I would like to use the BQ2970 battery protector to act like a low battery indicator. I am using a voltage regulator which can be put into sleep mode (when a pin is pulled logic LOW - the over discharge mosfet pin would control my regulator perfectly) using a protection IC. I would like to use another device which better suits my application or how I can use this device. The problem I am having is that on the V- pin there will be unexpected behaviour as no MOSFETs are present. Thank you for any help. 

  • 0
    TI__Expert 7035 points

    Marcell,

    Could you explain in more detail what problems you are having on the V- pin? It should not be affected by the absence of MOSFETs.

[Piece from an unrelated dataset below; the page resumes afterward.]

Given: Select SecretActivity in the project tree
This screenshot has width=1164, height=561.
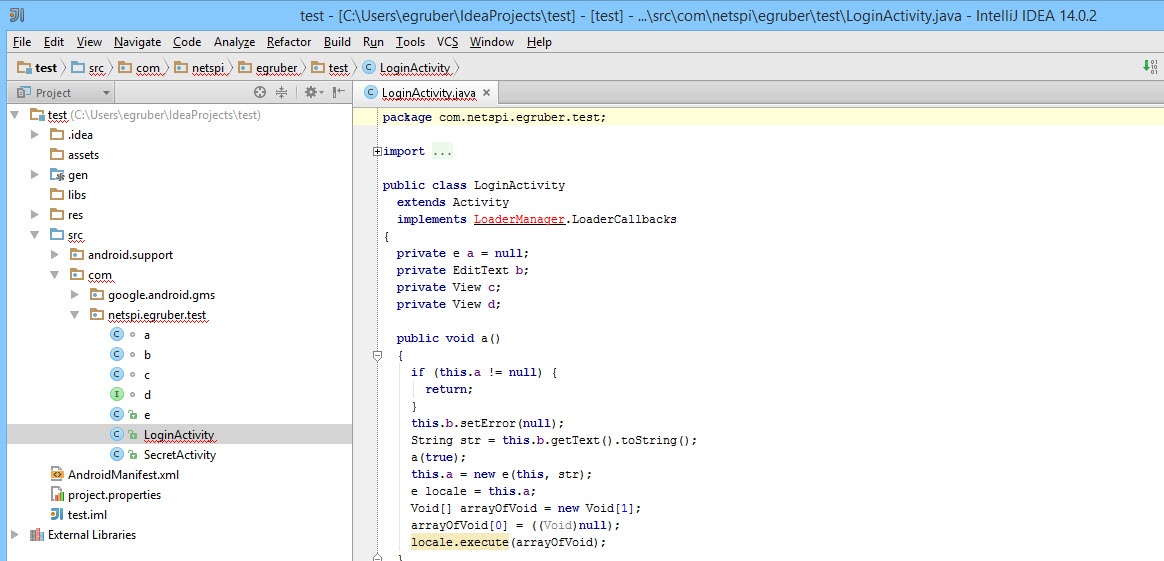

  • 0 in reply to Shawn Hinkle
    Prodigy 30 points

    Hello,

    I have not actually tested this but strongly suspected that it wouldn't work, so sought support. Considering the data sheet of the device, it says minimum 100mv hysteresis is expected for the device to go back into regular operation after over-discharge condition. A diagram in the data sheet illustrates this with the expected voltages on the V- pin. As I would be connecting DOUT to a standby pin of the regulator I would expect unusual behaviour. I am wrong in my understanding, where could I connect the V- pin to make sure the device function correctly if this device can function without MOSFETs operation.

    Thanks,

    Marcell

  • 0 in reply to Marcell Veszpremi
    TI__Expert 7035 points

    Marcell,

    The V- could be connected to VSS using a 2.2k Ohm resistor. With this connection, the device should never go into shutdown mode but it will also should not detect overcurrent. Since faults cannot be disabled, if any fault occurs the V- pin would have to be manipulated to recover from that particular fault. Refer to section 9.4.3 of the data sheet for the behavior of the device in an overdischarge condition. For the overdishcharge fault, the V- pin would need to be higher than -0.7V to recover.

  • 0 in reply to Shawn Hinkle
    Prodigy 30 points

    Shawn,

    I understand. I would just like to clarify what the hysteresis voltage means then? Also, the V- pin will be higher than -0.7V at all stages as over discharge kicks in at 2.8V, meaning that if V- is connected to VSS with no MOSFETs on the the line, it would be -2.8V. So the V- pin would meet the conditions. I still don't understand what the 100mV hysteresis is required for or if it will be satisfied. Do you believe that the way I would like to use this device, the device will function correctly?

    Thanks,

    Marcell

  • 0 in reply to Marcell Veszpremi
    TI__Expert 7035 points

    Marcell,

    The 100mV hysteresis must happen in conjunction with the -0.7V for the device to recover. This means that if the voltage on the V- pin drops to -0.75V the device will trigger UV condition. If the V- pin rises to -0.68V, the device will not recover because it did not increase by at least 100mV. In this example, the V- pin would have to rise to at least -0.65V to recover.

    The exact requirement for the device to recover is described in Table 7.6. In order for the device to recover, the difference between the BAT pin and the V- pin must be greater than 1 V. 

    If you make sure to correctly connect the device, it should function according to your needs.